Sedat Yalçın’ın 1 ay önce Büyükşehir Aday Adayı olmak için istifa etmesinden bu yana AK Parti’de il başkanı yok. Göreve, İl Başkanvekili Cemalettin Torun vekalet ediyor.
Teşkilatların seçime hazırlanması, koordinasyon ve motivasyonu için il başkanı çok önemli. AK Parti Genel Merkezi de yeni bir İl Başkanı arayışında görüşmeler yapıyor.
Hatta…
AK Parti Marmara Bölge Koordinatörü Ahmet Baha Öğütgen gelip hem il başkanı adayı olarak önerilenlerle görüşmeler yaptı, hem bazı sivil toplum örgütü yöneticileriyle bir araya geldi.
Sonra da…
Kimi hemşeri dernekleri dahil, bir grup sivil toplum örgütü yöneticisini telefonla arayıp görüş ve önerilerini öğrenmeye çalıştı.
İşte bu yöntem şu anda tartışılıyor.
Tartışmaya dikkat çeken ise, Bursa’nın hem sivil toplum kuruluşlarında görev üstlenip sosyal yaşama katkı sağlayan, hem de manevi âlemin tanınan isimlerinden olan bir dostumuz dikkat çekti:
“Siyasi partilerde göreve gelmenin yolu hem yasalarda, hem partilerin tüzüklerinde belli. Fakat AK Parti il başkanı ararken siyasi teamüllerin dışında çalışıyor.”
Dediği şu:
“Sivil toplum kuruluşlarının siyasi partilere il başkanı önermeleri, siyasi bir gelişmenin içinde yer almaları öncelikle kendi kuruluş amaçlarına ters. Sivil toplum kuruluşlarının partilere il başkanı aramak ve önermek gibi bir görevi yok.”
Eleştirisi ise şu:
“Siyasi partilerin kendi içlerinde çözmeleri gereken bir sorun için sivil toplum kuruluşlarından görüş almaları da doğru değil. Dernekleri siyasi çarka katmak ileride daha başka sorunlara yol açar.”

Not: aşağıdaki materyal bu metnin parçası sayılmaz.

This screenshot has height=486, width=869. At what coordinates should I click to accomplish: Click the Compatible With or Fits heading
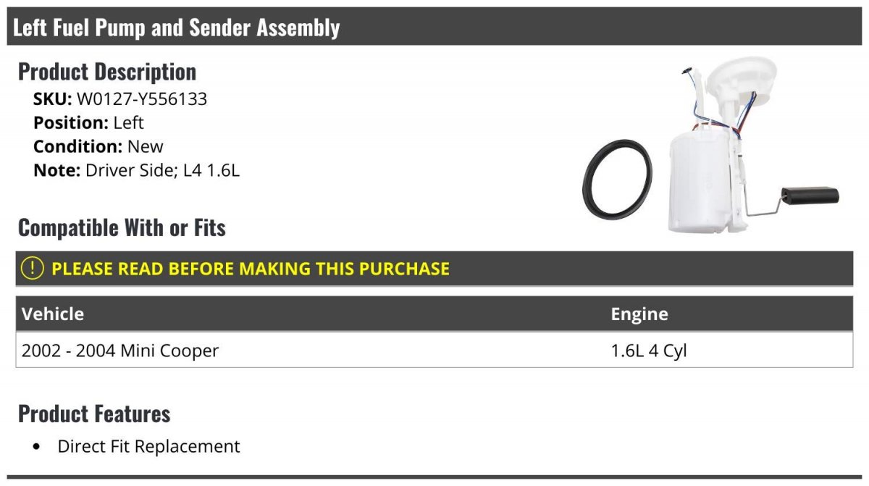(x=122, y=227)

Söylediklerine katılmamak elde değil.
Gerçekten de…
Seçim dönemlerinde, başta kimi hemşeri dernekleri olmak üzere bazı sivil toplum örgütlerinin siyasete baskı aracına dönüşmesi yakınma konusu oluyor.
Şimdi…
İktidar partisi sivil toplum örgütlerinin önerilerini alarak onları doğrudan baskı aracı olarak işin içine katıyor.
Girişimin bir riski de şu:
AK Parti yeni il başkanını atadığında, sivil toplum örgütleri “Bizim önerimizle buraya geldin, sorunlarımızı çöz, isteklerimizi yerine getir” deme hakkını kendilerinde görebilirler.
O bakımdan…
“Bu işte bir yanlışlık var” diyen dostumuzun söylediklerinin önemsenmesi gerektiğini düşünüyoruz.